The role of the rolling jaw in early mammals
A new study has given scientists more to chew on regarding the evolution and inner workings of the mammalian jaw.
Researchers at Yale, Brown, Harvard, and the University of Texas-Austin found two key characteristics of how early mammals chewed their food: they had a “rolling jaw” that offered more flexibility, and they used this flexibility to produce a grinding motion with their back teeth.
“We mammals live hot and fast. Our metabolisms burn a lot of fuel in service to our large brains and warm bodies, and we maintain a heightened fuel intake by processing food more efficiently that our ancestors did. We start the digestive process in the mouth instead of in the stomach,” said Yale paleontologist Bhart-Anjan Bhullar, corresponding author of the new study published Feb. 13 in the journal Nature.
Whereas reptiles swallow prey whole using gravity, mammals chew to break food into small pieces and then swallow it using muscles designed specifically for that purpose. Although it may appear to be a simple procedure, efficient chewing and swallowing requires a delicately balanced set of tools — mobile jaws and tightly interlocking teeth — and a precisely coordinated set of motions.
“Mammalian chewing and the accompanying changes to teeth and jaws have traditionally been considered the great leap forward for mammals, key to their early success and rise to dominance after the extinction of the dinosaurs,” Bhullar said. “Prior to our study, the dynamics of chewing were known only in highly modified, specialized mammals. We understood little about the way in which chewing worked at its origin, and therefore little about the actual nature of this major evolutionary innovation.”
It should be noted that humans do not have rolling jaws, because our lower jaws are fused at the chin. The human chewing motion involves moving the entire mandible from side to side.
Yet the only detailed studies of chewing dealt with mammals that chew by moving their jaws together the same way humans do. In part, the researchers said, this is because jaw rolling is difficult to detect using traditional 2D x-ray techniques.
The new findings are based on a 3D technology called X-ray Reconstruction of Moving Morphology (XROMM) that re-creates the movement of bones in 3D videos. In this case, the team used XROMM to study mammalian chewing motions of the Short-Tailed Opossum, which has the same ancestral chewing stroke as early mammals.

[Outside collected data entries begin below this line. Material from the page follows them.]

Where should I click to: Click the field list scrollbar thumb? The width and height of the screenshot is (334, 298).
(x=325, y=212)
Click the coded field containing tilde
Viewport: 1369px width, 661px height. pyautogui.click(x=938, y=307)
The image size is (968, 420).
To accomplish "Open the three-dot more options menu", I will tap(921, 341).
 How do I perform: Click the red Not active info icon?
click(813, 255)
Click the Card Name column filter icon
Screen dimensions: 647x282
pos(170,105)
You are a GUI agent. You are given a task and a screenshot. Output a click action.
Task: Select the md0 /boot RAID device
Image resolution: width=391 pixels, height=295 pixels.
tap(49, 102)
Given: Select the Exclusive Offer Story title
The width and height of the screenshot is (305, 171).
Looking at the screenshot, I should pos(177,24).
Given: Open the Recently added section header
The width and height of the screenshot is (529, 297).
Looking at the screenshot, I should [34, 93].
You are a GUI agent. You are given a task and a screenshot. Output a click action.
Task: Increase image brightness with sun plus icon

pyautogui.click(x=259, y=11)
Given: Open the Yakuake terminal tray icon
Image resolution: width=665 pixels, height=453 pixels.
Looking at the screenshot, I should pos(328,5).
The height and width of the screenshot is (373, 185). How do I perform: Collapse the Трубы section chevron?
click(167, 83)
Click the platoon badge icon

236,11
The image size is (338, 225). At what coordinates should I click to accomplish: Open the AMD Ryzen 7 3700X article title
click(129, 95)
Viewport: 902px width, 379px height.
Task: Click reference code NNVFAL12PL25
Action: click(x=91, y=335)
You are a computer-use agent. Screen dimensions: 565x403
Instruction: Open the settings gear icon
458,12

The researchers found that a rolling of the jaw is essential for positioning molars in the back of the jaw, and also for positioning the slicing premolar teeth in the front of the jaw. In addition, the researchers discovered that this system for aligning teeth coincided with another jaw feature onto which the muscles that roll the jaw will attach.
“We think that jaw rolling and mortar-and-pestle grinding of food in the molars were linked, beginning early in mammalian evolution,” Bhullar said.
Armita Manafzadeh of Brown University is the study’s co-first author, with Bhullar. Additional authors are Juri Miyamae of Yale, Eva Hoffman of Harvard and the University of Texas-Austin, Catherine Musinsky and Alfred Crompton of Harvard, and Elizabeth Brainerd of Brown.